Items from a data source
■ ■ ■ ■ ■ ■ ■
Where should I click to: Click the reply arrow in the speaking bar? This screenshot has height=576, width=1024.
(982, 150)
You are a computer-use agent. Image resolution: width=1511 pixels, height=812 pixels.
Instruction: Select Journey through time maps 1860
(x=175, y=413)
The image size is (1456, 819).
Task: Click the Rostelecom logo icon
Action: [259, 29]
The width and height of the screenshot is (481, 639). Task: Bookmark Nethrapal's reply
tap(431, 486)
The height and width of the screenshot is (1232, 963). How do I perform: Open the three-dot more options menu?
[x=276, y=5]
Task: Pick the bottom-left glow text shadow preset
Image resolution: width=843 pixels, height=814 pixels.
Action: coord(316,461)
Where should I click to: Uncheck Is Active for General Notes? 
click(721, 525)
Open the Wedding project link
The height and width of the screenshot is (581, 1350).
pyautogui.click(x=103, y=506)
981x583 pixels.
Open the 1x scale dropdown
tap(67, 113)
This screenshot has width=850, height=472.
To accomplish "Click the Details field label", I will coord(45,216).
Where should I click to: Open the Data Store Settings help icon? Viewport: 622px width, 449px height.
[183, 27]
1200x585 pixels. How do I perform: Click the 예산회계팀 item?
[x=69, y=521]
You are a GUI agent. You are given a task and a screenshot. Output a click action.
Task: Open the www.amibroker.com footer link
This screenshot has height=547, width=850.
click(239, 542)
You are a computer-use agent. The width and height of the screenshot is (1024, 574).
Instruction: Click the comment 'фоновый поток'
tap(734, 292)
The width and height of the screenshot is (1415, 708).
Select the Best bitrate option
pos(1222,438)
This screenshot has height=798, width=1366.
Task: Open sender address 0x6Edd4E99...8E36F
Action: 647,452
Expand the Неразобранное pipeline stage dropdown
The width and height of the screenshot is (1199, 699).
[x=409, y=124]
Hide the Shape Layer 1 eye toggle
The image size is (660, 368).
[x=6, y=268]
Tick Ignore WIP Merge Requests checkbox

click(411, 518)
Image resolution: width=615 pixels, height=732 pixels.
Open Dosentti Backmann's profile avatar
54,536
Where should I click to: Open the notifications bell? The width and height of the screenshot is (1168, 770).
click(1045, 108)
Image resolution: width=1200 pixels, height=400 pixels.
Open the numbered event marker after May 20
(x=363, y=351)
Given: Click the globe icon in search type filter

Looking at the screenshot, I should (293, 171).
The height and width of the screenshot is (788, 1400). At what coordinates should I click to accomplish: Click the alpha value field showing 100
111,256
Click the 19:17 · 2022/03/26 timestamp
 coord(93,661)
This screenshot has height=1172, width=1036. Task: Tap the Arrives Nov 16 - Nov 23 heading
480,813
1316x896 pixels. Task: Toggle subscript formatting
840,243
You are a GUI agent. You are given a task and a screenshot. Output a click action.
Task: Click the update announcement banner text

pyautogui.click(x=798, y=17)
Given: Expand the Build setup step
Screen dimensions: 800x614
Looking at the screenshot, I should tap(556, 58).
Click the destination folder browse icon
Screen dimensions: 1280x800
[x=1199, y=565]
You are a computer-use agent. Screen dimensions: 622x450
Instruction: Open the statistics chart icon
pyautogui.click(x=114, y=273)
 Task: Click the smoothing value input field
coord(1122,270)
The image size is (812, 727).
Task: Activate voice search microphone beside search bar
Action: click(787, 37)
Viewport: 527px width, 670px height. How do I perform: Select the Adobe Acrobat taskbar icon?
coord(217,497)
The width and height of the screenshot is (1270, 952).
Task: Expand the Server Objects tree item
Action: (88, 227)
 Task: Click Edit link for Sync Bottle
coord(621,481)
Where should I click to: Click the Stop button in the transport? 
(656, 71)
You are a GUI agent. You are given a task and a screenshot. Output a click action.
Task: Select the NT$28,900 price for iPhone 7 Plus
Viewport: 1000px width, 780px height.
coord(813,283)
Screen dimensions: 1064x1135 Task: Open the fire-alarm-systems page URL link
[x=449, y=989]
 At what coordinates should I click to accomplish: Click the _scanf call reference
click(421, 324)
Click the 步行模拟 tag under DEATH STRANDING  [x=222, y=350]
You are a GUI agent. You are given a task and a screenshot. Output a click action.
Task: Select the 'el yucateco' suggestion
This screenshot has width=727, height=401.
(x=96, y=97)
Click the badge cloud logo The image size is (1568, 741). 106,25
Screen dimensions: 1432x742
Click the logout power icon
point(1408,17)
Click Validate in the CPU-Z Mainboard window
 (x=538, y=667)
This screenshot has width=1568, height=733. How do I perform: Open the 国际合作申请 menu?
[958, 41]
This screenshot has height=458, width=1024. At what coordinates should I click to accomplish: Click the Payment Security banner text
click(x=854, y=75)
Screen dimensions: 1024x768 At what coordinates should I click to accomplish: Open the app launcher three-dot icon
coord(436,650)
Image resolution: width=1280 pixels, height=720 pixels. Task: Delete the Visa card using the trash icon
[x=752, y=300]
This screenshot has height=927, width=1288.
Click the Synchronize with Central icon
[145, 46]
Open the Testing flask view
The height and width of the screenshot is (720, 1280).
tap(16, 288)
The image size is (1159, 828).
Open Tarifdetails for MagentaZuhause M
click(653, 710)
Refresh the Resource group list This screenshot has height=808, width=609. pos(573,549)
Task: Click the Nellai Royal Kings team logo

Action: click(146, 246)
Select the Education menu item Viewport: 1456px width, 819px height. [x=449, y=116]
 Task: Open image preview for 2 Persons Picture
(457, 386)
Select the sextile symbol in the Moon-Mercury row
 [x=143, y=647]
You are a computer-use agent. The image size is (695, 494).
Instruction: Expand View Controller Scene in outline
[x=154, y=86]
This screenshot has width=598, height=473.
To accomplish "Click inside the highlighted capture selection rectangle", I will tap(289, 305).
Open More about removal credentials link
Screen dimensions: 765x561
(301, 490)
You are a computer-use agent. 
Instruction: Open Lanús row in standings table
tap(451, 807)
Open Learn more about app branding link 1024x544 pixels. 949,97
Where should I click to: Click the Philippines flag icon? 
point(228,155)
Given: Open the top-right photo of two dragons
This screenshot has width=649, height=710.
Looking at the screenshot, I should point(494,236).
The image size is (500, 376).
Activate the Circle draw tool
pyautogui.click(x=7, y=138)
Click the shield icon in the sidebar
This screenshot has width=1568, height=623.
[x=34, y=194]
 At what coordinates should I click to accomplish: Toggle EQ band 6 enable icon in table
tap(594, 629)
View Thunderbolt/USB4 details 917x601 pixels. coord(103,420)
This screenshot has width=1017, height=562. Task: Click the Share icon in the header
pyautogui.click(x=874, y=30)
■ ■ ■ ■ ■ ■ ■
=== Assigned task ===
Beginning with the line that has "Screen dimensions: 1024x768" and ending with the line that has "This screenshot has height=927, width=1288.", set down the lines above exactly and include no others.

=== Exercise answer ===
Screen dimensions: 1024x768 At what coordinates should I click to accomplish: Open the app launcher three-dot icon
coord(436,650)
Image resolution: width=1280 pixels, height=720 pixels. Task: Delete the Visa card using the trash icon
[x=752, y=300]
This screenshot has height=927, width=1288.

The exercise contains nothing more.